● **What is asked**: Revise the material from the line with "613x269 pixels. Task: Click" up to and including the line with "pos(390,140)": swap "revert" for "undo" and keep every other character the same. Give back only those lines.

● **Source records**:
==*==

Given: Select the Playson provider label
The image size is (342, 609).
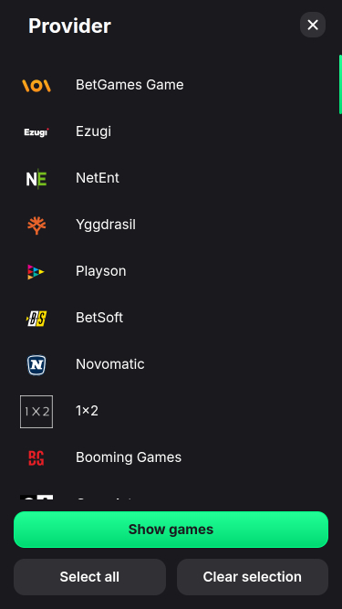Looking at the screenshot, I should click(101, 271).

==*==

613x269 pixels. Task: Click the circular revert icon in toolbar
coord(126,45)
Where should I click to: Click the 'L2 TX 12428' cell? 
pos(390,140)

==*==

● **Written solution**:
613x269 pixels. Task: Click the circular undo icon in toolbar
coord(126,45)
Where should I click to: Click the 'L2 TX 12428' cell? 
pos(390,140)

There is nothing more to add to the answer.